### TO BE DONE
• a. Please revise the amplifier soft-start excerpt, starting with "This is the" and going on through "hot very quickly!!!", so that "timer chip" replaces "timer IC".
• b. Extend the amplifier soft-start excerpt beyond its final sentence.
***** EXCERPT TO READ
In my current amp i have 2 relays and 2 power inputs.
power input 1 = MAIN high wattage power input for 500va toroidal.
power input 2 = low wattage 220V input feeding small 9V transformer. This is fed from my surround sound processor aux output.
You get a real el cheapo 200 to 500mA 9V AC transformer. This feeds the power to to the lm555 which after x time (I used 100ms) switches on relay 2 which bridges the resistor.
In my current amp i have 2 relays and 2 power inputs.
power input 1 = MAIN high wattage power input for 500va toroidal.
power input 2 = low wattage 220V input feeding small 9V transformer. This is fed from my surround sound processor aux output.
An extra, non audio, transformer used to power all the other circuits that can be optionally used in a Power Amplifier is a good addition.
It is cheap and it is small and it is light and generally it keeps some extra interference out of the audio PSU.
But it is not zero cost. Some will do anything "on the cheap" irrespective of what it does or doesn't do for the quality of the audio.
It is cheap and it is small and it is light and generally it keeps some extra interference out of the audio PSU.
But it is not zero cost. Some will do anything "on the cheap" irrespective of what it does or doesn't do for the quality of the audio.
What i am getting at is:
In the above circuit 3 x mje350 comes VERY close to the cost of a small 9V transformer.
other than that you need
lm555 dip ic
small bridge rectifier
220uF capacitor (should be enough you might have to experiment)
a few 1n4007 for the relay back emf
and around 1uF and 22K (i think) for the 100ms timer.
In the above circuit 3 x mje350 comes VERY close to the cost of a small 9V transformer.
other than that you need
lm555 dip ic
small bridge rectifier
220uF capacitor (should be enough you might have to experiment)
a few 1n4007 for the relay back emf
and around 1uF and 22K (i think) for the 100ms timer.
I think you have overlooked the fact that there are two separate mechanisms at work here and both need addressing.
They happen over very different time periods and I believe that two separate systems should be used to control the peak currents due to the different phenomena.
At start up the transformer core has no or little flux in it. This results in a very short term current into the primary of the transformer to establish the core flux. This is all complete in a few cycles of the mains waveform. Since each cycle lasts 17ms or 20ms, the system should be done with and bypassed at about 100ms to 300ms.
This is the soft start that all transformers and motors need if we are to avoid the typical starting fuse rating of ~3times the maximum rated transformer current.
480VA on 240Vac is 2Aac. The normal fuse without a soft start is ~6A. typically we use T4A, or T5A or T6A.
If we use a soft start system then that starting fuse can be reduced by a factor of three. Say between T1.6A to T2A for a 480VA 220/240Vac transformer.
When you have an auxiliary supply I would suggest a properly timed delay using a timer IC (555 are cheap and easy) of 100ms to 250ms to power a rely that bypasses the current reducer after the flux has been established.
You can use a combination of Power Resistors and/or Power Thermistors.
A 120r Power Resistor on the mains side of the Primary will get hot very quickly!!!
**********
***** DATASET CONTENT
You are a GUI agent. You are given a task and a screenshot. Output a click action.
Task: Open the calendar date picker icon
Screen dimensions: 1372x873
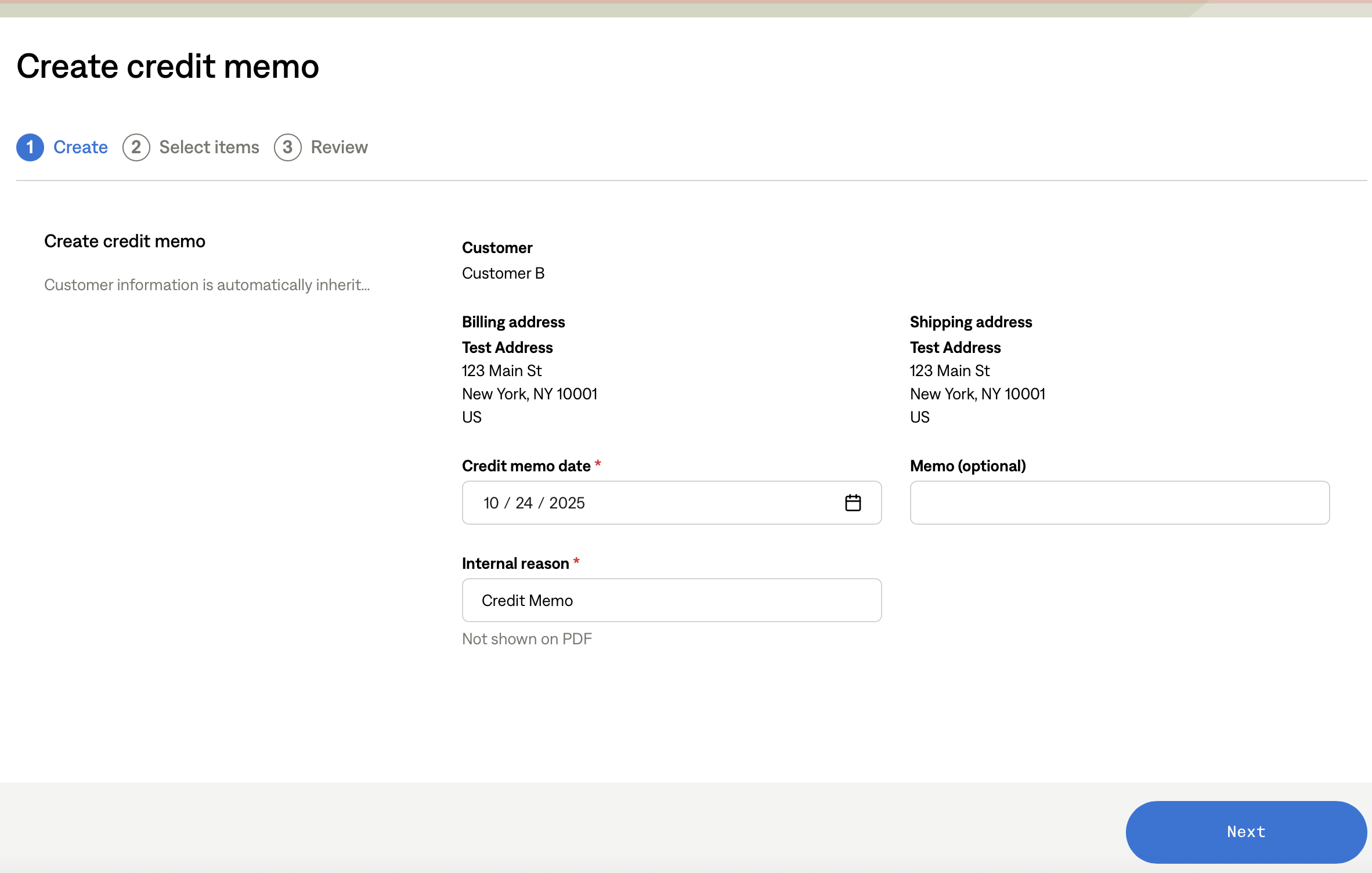pos(853,503)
**********
### EXPECTED RESULTS
• a.
This is the soft start that all transformers and motors need if we are to avoid the typical starting fuse rating of ~3times the maximum rated transformer current.
480VA on 240Vac is 2Aac. The normal fuse without a soft start is ~6A. typically we use T4A, or T5A or T6A.
If we use a soft start system then that starting fuse can be reduced by a factor of three. Say between T1.6A to T2A for a 480VA 220/240Vac transformer.
When you have an auxiliary supply I would suggest a properly timed delay using a timer chip (555 are cheap and easy) of 100ms to 250ms to power a rely that bypasses the current reducer after the flux has been established.
You can use a combination of Power Resistors and/or Power Thermistors.
A 120r Power Resistor on the mains side of the Primary will get hot very quickly!!!

• b.
The second reason for high current soon after the transformer starts up is the charging of the smoothing capacitance. This happens over a period of hundreds of milliseconds to many seconds. The lower the current limit, the longer it will take.
I believe this second current surge is best met by a slow charge system timed to bypass after 1s to 10s depending on charge rate and limiting method.
Again an IC timer is better for controlled delay.
This slow charge current limiting can be done on either the primary or secondary of the transformer. I have never needed it, but my biggest capacitor bank is only +-75mF and it does not blow the close rated starting fuse (T4A for 1000VA).
If resistors are used then as soon as the resistor is bypassed the current rises instantaneously to complete the charging process. If this resistor is in the primary it will overheat. Don't.
If the resistor is in the secondary then I'd suggest that the resistor be progressively reduced over an extended period to avoid that third current peak after bypassing the slow charge.
If you choose to use Power Thermistors for slow charge, (I believe PTC are ideal for this duty) then they can be fitted in either the Primary or the secondary. Again they must be bypassed but in this case the resistance falls as the Thermistor heats during the charge build up and then the Thermistor resistance value increases again as the caps reach full charge. The current surge on bypassing is much less then with resistors. You can use longer delays here without overheating consequences. One CL60 on the 220/240primary will not do enough to allow reducing the fuse to close rated. Two series connected might just about let the fuse survive, But I suspect some experimentation will be required, particularly if you combine the soft start with the slow charge and try to do the whole current limiting with one timed delay system.
Sorry, this took so long, but there are many on the Forum who do not agree with me. As a result, I see alternative views on why and how to implement soft start and slow charge. Some are OK, some are plain dangerous. Read carefully, select what you want to believe, convince your self that what you adopt is safe and meets your criteria for performance. Good luck.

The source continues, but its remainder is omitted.